March 8 – April 6, 2005
Opening reception: March 8, 6–9 pm
Gallery MC is
pleased to announce its forthcoming group show “Grand Tour,” featuring work
by a selection of artists from around the globe: Anne Deleporte, Pietro
Finelli, Yasuo Ihara, Dean Monogenis, Aga Ousseinov, Gorazd Poposki, and
Yuh-Shioh Wong. The artists come from diverse personal backgrounds, range
widely in age, and take an array of approaches to artmaking, but their works
display remarkable formal and conceptual affinities. Several of the pieces
will be created specifically for the space.
The works share a strong visual element and a playful use of images and
materials. For example, Anne Deleporte, who lives in Paris and
Brooklyn, covers walls or other surfaces with newspapers, which she then
paints, leaving areas exposed so images remain visible. In her words, she
“works with the appearance and disappearance of imagery.” At Gallery MC she
will create a site-specific piece using the space’s large columns.

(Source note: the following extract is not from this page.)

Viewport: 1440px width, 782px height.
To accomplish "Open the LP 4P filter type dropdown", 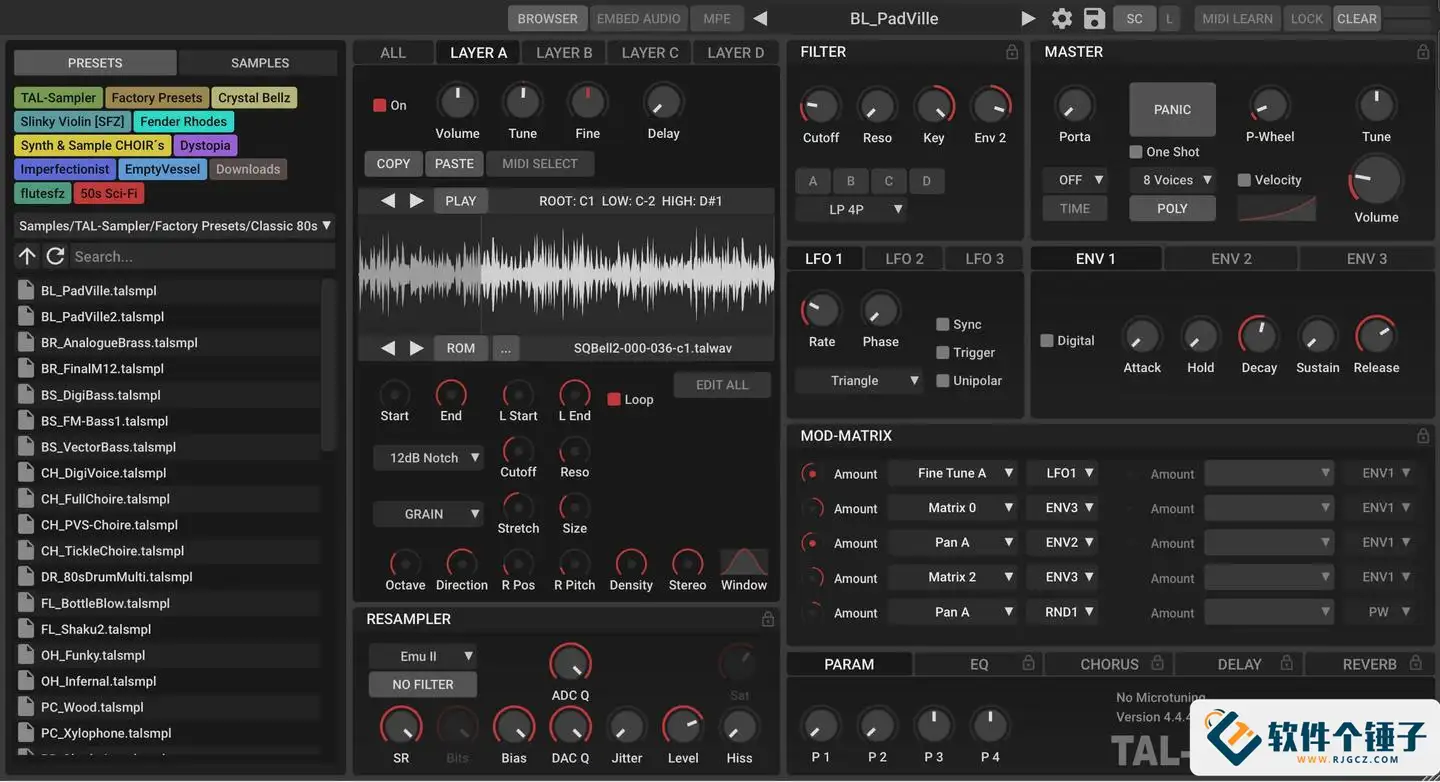I will click(851, 209).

Brooklyn-based Yuh-Shioh Wong, who made her solo debut at ATM Gallery in
spring 2004, will also design a piece for the gallery space. She uses
cement, Styrofoam, and fresco techniques to create fantastical assemblages
that conflate nature, architecture, and decoration.

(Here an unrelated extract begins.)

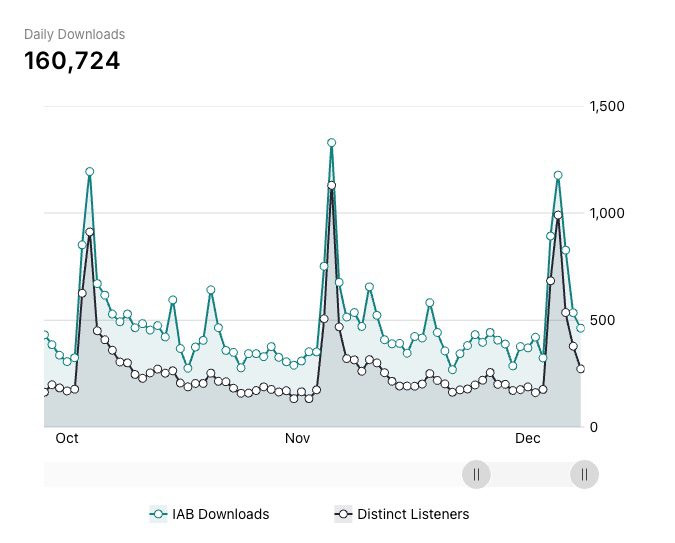Viewport: 675px width, 543px height.
Task: Click the black Distinct Listeners legend marker
Action: tap(343, 514)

An idiosyncratic approach to landscape distinguishes several
works. Dean Monogenis, another Brooklynite, will present two paintings that
attempt to capture “the chaotic nature of the urban landscape,” while the
Italian painter, critic, and curator Pietro Finelli depicts volcanoes and
other natural forms in his bold yet elegant paintings, some of which
incorporate gold leaf.
The Macedonian-born, New York–based sculptor Gorazd Poposki
contributes three marble slabs inscribed with images of the sea, placed on
two-by-fours with some of their mysterious carved waves barely visible, as
if the works are still in storage.
The Osaka-born, Brooklyn-based artist Yasuo Ihara, who works in a variety of
materials and has exhibited widely throughout his career, posits a world of
reflected identities in portraits painted on hanging fiberglass screens,
based on media images. Aga Ousseinov, who was born in Azerbaijan, studied in
Moscow, and lives in Brooklyn, will exhibit several plaster sculptures that
build on work presented in his solo show at Gallery MC last fall. With
lightness and humor, his fanciful and surreal pieces, which include a
stylized car and automobile, suggest an enigmatic world.